WHAT TO WORK ON – Please render all the material below as a numbered list with one item per line, leaving out blank lines.

********

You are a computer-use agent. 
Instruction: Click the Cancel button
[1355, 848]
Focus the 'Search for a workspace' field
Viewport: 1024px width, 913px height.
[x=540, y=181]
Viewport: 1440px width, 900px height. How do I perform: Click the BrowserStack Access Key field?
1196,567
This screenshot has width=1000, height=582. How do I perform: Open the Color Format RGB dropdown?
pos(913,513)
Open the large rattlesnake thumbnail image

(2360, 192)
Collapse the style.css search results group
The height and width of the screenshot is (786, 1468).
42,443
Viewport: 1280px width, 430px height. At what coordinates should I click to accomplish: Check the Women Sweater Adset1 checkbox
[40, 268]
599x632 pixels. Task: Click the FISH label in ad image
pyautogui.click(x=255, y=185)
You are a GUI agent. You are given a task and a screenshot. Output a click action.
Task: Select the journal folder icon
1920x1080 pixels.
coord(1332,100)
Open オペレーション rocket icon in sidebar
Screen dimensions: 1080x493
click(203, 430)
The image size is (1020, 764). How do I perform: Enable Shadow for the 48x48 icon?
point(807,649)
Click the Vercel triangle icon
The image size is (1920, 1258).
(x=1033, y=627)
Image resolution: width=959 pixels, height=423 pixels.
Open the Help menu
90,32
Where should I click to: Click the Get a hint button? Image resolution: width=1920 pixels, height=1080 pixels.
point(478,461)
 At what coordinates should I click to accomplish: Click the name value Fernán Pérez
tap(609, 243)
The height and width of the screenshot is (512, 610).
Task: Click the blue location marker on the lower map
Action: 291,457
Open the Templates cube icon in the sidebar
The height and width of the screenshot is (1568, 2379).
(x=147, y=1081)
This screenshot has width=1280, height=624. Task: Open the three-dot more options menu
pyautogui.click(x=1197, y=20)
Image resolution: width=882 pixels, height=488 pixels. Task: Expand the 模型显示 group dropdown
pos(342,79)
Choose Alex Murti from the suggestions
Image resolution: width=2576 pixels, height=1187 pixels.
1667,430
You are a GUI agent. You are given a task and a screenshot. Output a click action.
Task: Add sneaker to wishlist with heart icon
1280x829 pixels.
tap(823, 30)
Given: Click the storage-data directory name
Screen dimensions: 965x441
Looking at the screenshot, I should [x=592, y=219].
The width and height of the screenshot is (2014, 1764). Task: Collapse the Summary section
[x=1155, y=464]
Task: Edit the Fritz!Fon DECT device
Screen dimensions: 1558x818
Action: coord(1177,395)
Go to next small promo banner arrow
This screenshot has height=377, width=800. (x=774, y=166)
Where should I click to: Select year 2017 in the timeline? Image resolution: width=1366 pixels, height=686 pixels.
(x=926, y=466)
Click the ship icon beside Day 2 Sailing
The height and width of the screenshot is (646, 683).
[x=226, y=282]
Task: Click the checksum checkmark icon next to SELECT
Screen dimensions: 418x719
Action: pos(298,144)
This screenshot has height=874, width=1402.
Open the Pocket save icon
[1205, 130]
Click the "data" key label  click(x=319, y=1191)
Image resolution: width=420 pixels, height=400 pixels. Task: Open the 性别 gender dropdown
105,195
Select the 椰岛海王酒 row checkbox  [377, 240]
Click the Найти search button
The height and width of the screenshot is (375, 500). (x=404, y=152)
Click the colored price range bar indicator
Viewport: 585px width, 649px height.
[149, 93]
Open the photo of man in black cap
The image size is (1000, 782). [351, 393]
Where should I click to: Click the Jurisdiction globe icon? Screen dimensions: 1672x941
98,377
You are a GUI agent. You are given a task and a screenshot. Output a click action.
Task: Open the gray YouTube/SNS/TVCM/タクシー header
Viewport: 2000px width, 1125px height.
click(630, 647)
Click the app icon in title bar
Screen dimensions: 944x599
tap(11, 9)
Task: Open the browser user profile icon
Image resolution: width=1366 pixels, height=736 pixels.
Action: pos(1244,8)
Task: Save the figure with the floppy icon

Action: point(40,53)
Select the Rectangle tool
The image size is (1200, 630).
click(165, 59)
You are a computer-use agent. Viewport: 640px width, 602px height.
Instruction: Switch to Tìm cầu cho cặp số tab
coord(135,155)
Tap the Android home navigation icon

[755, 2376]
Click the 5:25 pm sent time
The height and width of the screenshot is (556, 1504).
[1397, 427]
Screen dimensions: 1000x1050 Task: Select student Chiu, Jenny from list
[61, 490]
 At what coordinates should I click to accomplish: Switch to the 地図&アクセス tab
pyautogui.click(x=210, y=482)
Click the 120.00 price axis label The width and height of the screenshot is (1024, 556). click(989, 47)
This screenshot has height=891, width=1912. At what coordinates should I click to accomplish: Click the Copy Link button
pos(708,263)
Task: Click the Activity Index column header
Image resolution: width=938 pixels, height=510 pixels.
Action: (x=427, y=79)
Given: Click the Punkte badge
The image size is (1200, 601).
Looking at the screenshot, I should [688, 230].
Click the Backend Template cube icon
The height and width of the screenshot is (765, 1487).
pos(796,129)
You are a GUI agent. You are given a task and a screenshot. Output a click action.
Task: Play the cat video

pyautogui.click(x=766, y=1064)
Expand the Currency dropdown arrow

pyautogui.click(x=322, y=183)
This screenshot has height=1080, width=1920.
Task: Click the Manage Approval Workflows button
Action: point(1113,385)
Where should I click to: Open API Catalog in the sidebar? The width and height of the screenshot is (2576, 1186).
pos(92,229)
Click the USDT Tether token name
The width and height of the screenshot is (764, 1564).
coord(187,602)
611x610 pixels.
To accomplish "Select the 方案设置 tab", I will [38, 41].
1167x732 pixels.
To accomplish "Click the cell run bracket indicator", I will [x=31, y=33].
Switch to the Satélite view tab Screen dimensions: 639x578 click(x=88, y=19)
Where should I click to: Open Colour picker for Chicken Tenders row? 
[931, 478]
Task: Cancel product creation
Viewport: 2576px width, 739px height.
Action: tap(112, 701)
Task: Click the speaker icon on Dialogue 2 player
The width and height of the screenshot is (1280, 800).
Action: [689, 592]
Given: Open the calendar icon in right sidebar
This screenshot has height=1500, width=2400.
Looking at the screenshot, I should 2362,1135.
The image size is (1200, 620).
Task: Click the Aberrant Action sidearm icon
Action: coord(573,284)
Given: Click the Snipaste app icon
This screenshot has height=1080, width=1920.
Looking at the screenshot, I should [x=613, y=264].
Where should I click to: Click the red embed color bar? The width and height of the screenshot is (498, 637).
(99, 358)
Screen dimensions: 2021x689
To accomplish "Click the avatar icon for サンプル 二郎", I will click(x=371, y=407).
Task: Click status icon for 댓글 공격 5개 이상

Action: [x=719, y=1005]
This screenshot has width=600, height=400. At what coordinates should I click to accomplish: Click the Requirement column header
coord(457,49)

********

EXERCISE RESPONSE –
1. You are a computer-use agent. 
2. Instruction: Click the Cancel button
3. [1355, 848]
4. Focus the 'Search for a workspace' field
5. Viewport: 1024px width, 913px height.
6. [x=540, y=181]
7. Viewport: 1440px width, 900px height. How do I perform: Click the BrowserStack Access Key field?
8. 1196,567
9. This screenshot has width=1000, height=582. How do I perform: Open the Color Format RGB dropdown?
10. pos(913,513)
11. Open the large rattlesnake thumbnail image
12. (2360, 192)
13. Collapse the style.css search results group
14. The height and width of the screenshot is (786, 1468).
15. 42,443
16. Viewport: 1280px width, 430px height. At what coordinates should I click to accomplish: Check the Women Sweater Adset1 checkbox
17. [40, 268]
18. 599x632 pixels. Task: Click the FISH label in ad image
19. pyautogui.click(x=255, y=185)
20. You are a GUI agent. You are given a task and a screenshot. Output a click action.
21. Task: Select the journal folder icon
22. 1920x1080 pixels.
23. coord(1332,100)
24. Open オペレーション rocket icon in sidebar
25. Screen dimensions: 1080x493
26. click(203, 430)
27. The image size is (1020, 764). How do I perform: Enable Shadow for the 48x48 icon?
28. point(807,649)
29. Click the Vercel triangle icon
30. The image size is (1920, 1258).
31. (x=1033, y=627)
32. Image resolution: width=959 pixels, height=423 pixels.
33. Open the Help menu
34. 90,32
35. Where should I click to: Click the Get a hint button? Image resolution: width=1920 pixels, height=1080 pixels.
36. point(478,461)
37.  At what coordinates should I click to accomplish: Click the name value Fernán Pérez
38. tap(609, 243)
39. The height and width of the screenshot is (512, 610).
40. Task: Click the blue location marker on the lower map
41. Action: 291,457
42. Open the Templates cube icon in the sidebar
43. The height and width of the screenshot is (1568, 2379).
44. (x=147, y=1081)
45. This screenshot has width=1280, height=624. Task: Open the three-dot more options menu
46. pyautogui.click(x=1197, y=20)
47. Image resolution: width=882 pixels, height=488 pixels. Task: Expand the 模型显示 group dropdown
48. pos(342,79)
49. Choose Alex Murti from the suggestions
50. Image resolution: width=2576 pixels, height=1187 pixels.
51. 1667,430
52. You are a GUI agent. You are given a task and a screenshot. Output a click action.
53. Task: Add sneaker to wishlist with heart icon
54. 1280x829 pixels.
55. tap(823, 30)
56. Given: Click the storage-data directory name
57. Screen dimensions: 965x441
58. Looking at the screenshot, I should [x=592, y=219].
59. The width and height of the screenshot is (2014, 1764). Task: Collapse the Summary section
60. [x=1155, y=464]
61. Task: Edit the Fritz!Fon DECT device
62. Screen dimensions: 1558x818
63. Action: coord(1177,395)
64. Go to next small promo banner arrow
65. This screenshot has height=377, width=800. (x=774, y=166)
66. Where should I click to: Select year 2017 in the timeline? Image resolution: width=1366 pixels, height=686 pixels.
67. (x=926, y=466)
68. Click the ship icon beside Day 2 Sailing
69. The height and width of the screenshot is (646, 683).
70. [x=226, y=282]
71. Task: Click the checksum checkmark icon next to SELECT
72. Screen dimensions: 418x719
73. Action: pos(298,144)
74. This screenshot has height=874, width=1402.
75. Open the Pocket save icon
76. [1205, 130]
77. Click the "data" key label  click(x=319, y=1191)
78. Image resolution: width=420 pixels, height=400 pixels. Task: Open the 性别 gender dropdown
79. 105,195
80. Select the 椰岛海王酒 row checkbox  [377, 240]
81. Click the Найти search button
82. The height and width of the screenshot is (375, 500). (x=404, y=152)
83. Click the colored price range bar indicator
84. Viewport: 585px width, 649px height.
85. [149, 93]
86. Open the photo of man in black cap
87. The image size is (1000, 782). [351, 393]
88. Where should I click to: Click the Jurisdiction globe icon? Screen dimensions: 1672x941
89. 98,377
90. You are a GUI agent. You are given a task and a screenshot. Output a click action.
91. Task: Open the gray YouTube/SNS/TVCM/タクシー header
92. Viewport: 2000px width, 1125px height.
93. click(630, 647)
94. Click the app icon in title bar
95. Screen dimensions: 944x599
96. tap(11, 9)
97. Task: Open the browser user profile icon
98. Image resolution: width=1366 pixels, height=736 pixels.
99. Action: pos(1244,8)
100. Task: Save the figure with the floppy icon
101. Action: point(40,53)
102. Select the Rectangle tool
103. The image size is (1200, 630).
104. click(165, 59)
105. You are a computer-use agent. Viewport: 640px width, 602px height.
106. Instruction: Switch to Tìm cầu cho cặp số tab
107. coord(135,155)
108. Tap the Android home navigation icon
109. [755, 2376]
110. Click the 5:25 pm sent time
111. The height and width of the screenshot is (556, 1504).
112. [1397, 427]
113. Screen dimensions: 1000x1050 Task: Select student Chiu, Jenny from list
114. [61, 490]
115.  At what coordinates should I click to accomplish: Switch to the 地図&アクセス tab
116. pyautogui.click(x=210, y=482)
117. Click the 120.00 price axis label The width and height of the screenshot is (1024, 556). click(989, 47)
118. This screenshot has height=891, width=1912. At what coordinates should I click to accomplish: Click the Copy Link button
119. pos(708,263)
120. Task: Click the Activity Index column header
121. Image resolution: width=938 pixels, height=510 pixels.
122. Action: (x=427, y=79)
123. Given: Click the Punkte badge
124. The image size is (1200, 601).
125. Looking at the screenshot, I should [688, 230].
126. Click the Backend Template cube icon
127. The height and width of the screenshot is (765, 1487).
128. pos(796,129)
129. You are a GUI agent. You are given a task and a screenshot. Output a click action.
130. Task: Play the cat video
131. pyautogui.click(x=766, y=1064)
132. Expand the Currency dropdown arrow
133. pyautogui.click(x=322, y=183)
134. This screenshot has height=1080, width=1920.
135. Task: Click the Manage Approval Workflows button
136. Action: point(1113,385)
137. Where should I click to: Open API Catalog in the sidebar? The width and height of the screenshot is (2576, 1186).
138. pos(92,229)
139. Click the USDT Tether token name
140. The width and height of the screenshot is (764, 1564).
141. coord(187,602)
142. 611x610 pixels.
143. To accomplish "Select the 方案设置 tab", I will [38, 41].
144. 1167x732 pixels.
145. To accomplish "Click the cell run bracket indicator", I will [x=31, y=33].
146. Switch to the Satélite view tab Screen dimensions: 639x578 click(x=88, y=19)
147. Where should I click to: Open Colour picker for Chicken Tenders row? 
148. [931, 478]
149. Task: Cancel product creation
150. Viewport: 2576px width, 739px height.
151. Action: tap(112, 701)
152. Task: Click the speaker icon on Dialogue 2 player
153. The width and height of the screenshot is (1280, 800).
154. Action: [689, 592]
155. Given: Open the calendar icon in right sidebar
156. This screenshot has height=1500, width=2400.
157. Looking at the screenshot, I should 2362,1135.
158. The image size is (1200, 620).
159. Task: Click the Aberrant Action sidearm icon
160. Action: coord(573,284)
161. Given: Click the Snipaste app icon
162. This screenshot has height=1080, width=1920.
163. Looking at the screenshot, I should [x=613, y=264].
164. Where should I click to: Click the red embed color bar? The width and height of the screenshot is (498, 637).
165. (99, 358)
166. Screen dimensions: 2021x689
167. To accomplish "Click the avatar icon for サンプル 二郎", I will click(x=371, y=407).
168. Task: Click status icon for 댓글 공격 5개 이상
169. Action: [x=719, y=1005]
170. This screenshot has width=600, height=400. At what coordinates should I click to accomplish: Click the Requirement column header
171. coord(457,49)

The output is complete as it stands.